During FDB migrations from FDB 6 to FDB 7 including Storage engine migration to Redwood as well. The FDB K8s operator for some of our clusters was stuck reporting the following error:

fdb-kubernetes-operator-controller-manager-85f867b4c-czckp manager {"level":"error",
"ts":1688475467.4898155,
"logger":"fdbclient",
"msg":"Error from FDB command",
"namespace":"timeseries",
"cluster":"foundationdb-cluster",
"code":1,
"stdout":"Unexpected error loading cluster file `/tmp/dcabf3f4-c179-4894-a554-cce8a9986a60': 1513 File could not be read\n",
"stderr":"",
"error":"exit status 1",
"stacktrace":"github.com/FoundationDB/fdb-kubernetes-operator/fdbclient.(*cliAdminClient).ExcludeProcesses\n\t/workspace/fdbclient/admin_client.go:442\n
  github.com/FoundationDB/fdb-kubernetes-operator/internal/statuschecks.CanSafelyRemoveFromStatus
    \n\t/workspace/internal/statuschecks/status_checks.go:139
  \ngithub.com/FoundationDB/fdb-kubernetes-operator/internal/removals.GetRemainingMap
    \n\t/workspace/internal/removals/remove.go:146
  \ngithub.com/FoundationDB/fdb-kubernetes-operator/controllers.removeProcessGroups.reconcile
    \n\t/workspace/controllers/remove_process_groups.go:61
  \ngithub.com/FoundationDB/fdb-kubernetes-operator/controllers.(*FoundationDBClusterReconciler).Reconcile
    \n\t/workspace/controllers/cluster_controller.go:183
  \nsigs.k8s.io/controller-runtime/pkg/internal/controller.(*Controller).Reconcile
    \n\t/go/pkg/mod/sigs.k8s.io/controller-runtime@v0.12.3/pkg/internal/controller/controller.go:121
  \nsigs.k8s.io/controller-runtime/pkg/internal/controller.(*Controller).reconcileHandler
    \n\t/go/pkg/mod/sigs.k8s.io/controller-runtime@v0.12.3/pkg/internal/controller/controller.go:320
  \nsigs.k8s.io/controller-runtime/pkg/internal/controller.(*Controller).processNextWorkItem
    \n\t/go/pkg/mod/sigs.k8s.io/controller-runtime@v0.12.3/pkg/internal/controller/controller.go:273
  \nsigs.k8s.io/controller-runtime/pkg/internal/controller.(*Controller).Start.func2.2
    \n\t/go/pkg/mod/sigs.k8s.io/controller-runtime@v0.12.3/pkg/internal/controller/controller.go:234"}

Somehow the Operator end up in a situation where the connection string stored in /tmp/dcabf3f4-c179-4894-a554-cce8a9986a60 was empty.
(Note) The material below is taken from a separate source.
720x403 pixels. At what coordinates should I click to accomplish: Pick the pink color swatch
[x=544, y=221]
Because of this the adminClient was failing to read the file and returning the error again and again without being able to make progress.

All the processes in the FoundationDBCluster CRD status had the missingProcesses and the incorrectConfigMap conditions. The process causing the blockage had the removalTimestamp set.
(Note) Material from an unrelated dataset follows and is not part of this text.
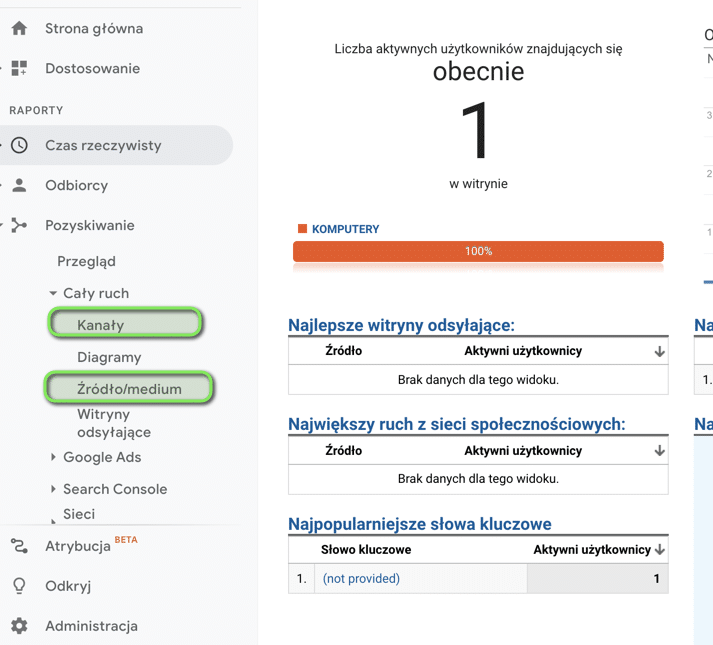Image resolution: width=713 pixels, height=645 pixels.
Task: Click the Czas rzeczywisty clock icon
Action: point(19,146)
Excluding the process marked for removal and editing the cluster status and marking the process marked for removal as excluded by setting the exclussionTimestamp unlocked the operator.
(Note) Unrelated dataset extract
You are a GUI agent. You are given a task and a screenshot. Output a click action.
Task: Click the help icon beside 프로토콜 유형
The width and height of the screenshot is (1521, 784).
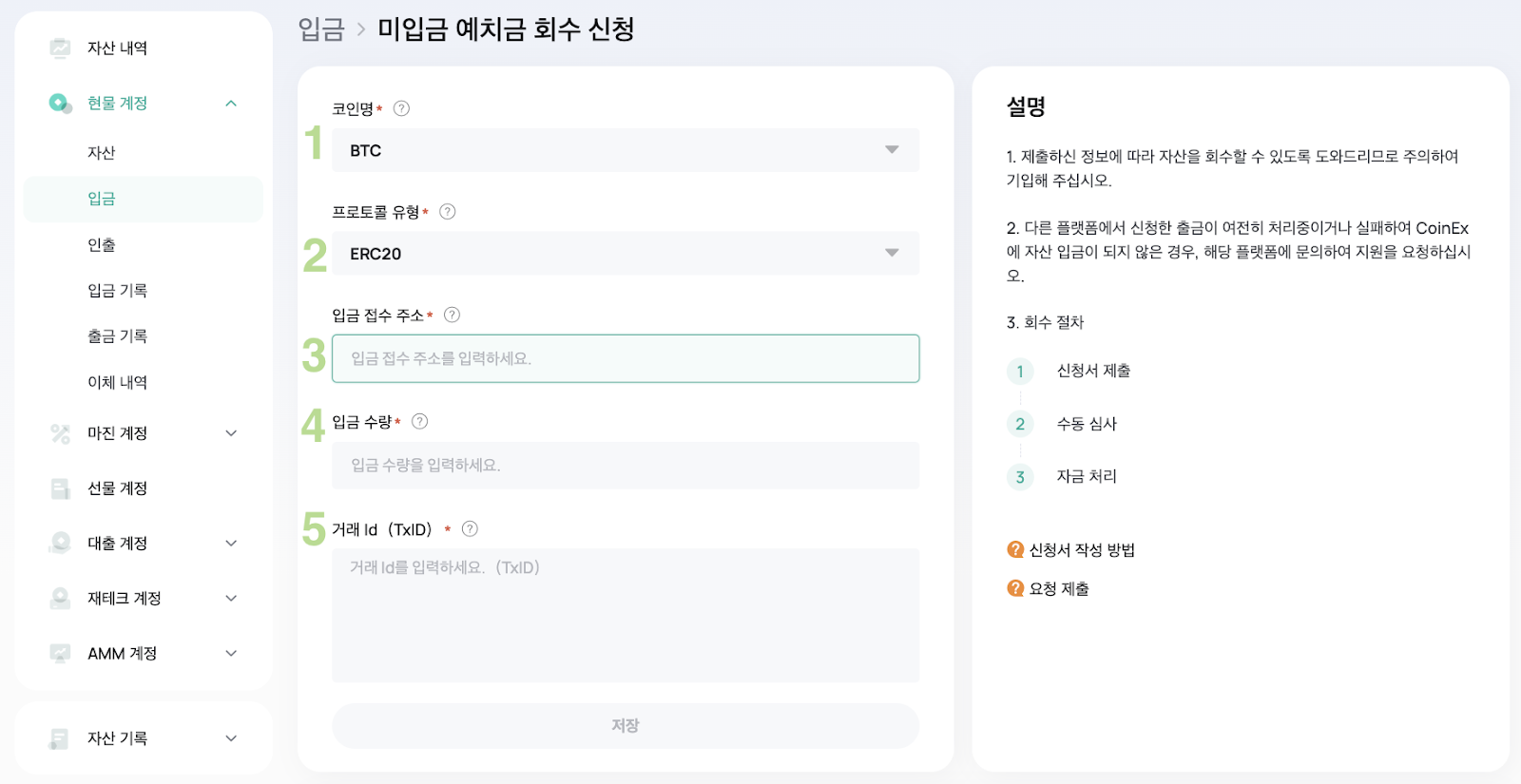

The cluster status also had the HasIncorrectConfigMap flag set to true.

So at some point the operator set the cluster.Status.Connection string to “” and then was not able to load it again resulting in an empty cluster file under /tmp/dcabf3f4-c179-4894-a554-cce8a9986a60

This feels like a corner case but if it rings any bells and requires a fix. I am happy to work on it.

What version of the operator are you using?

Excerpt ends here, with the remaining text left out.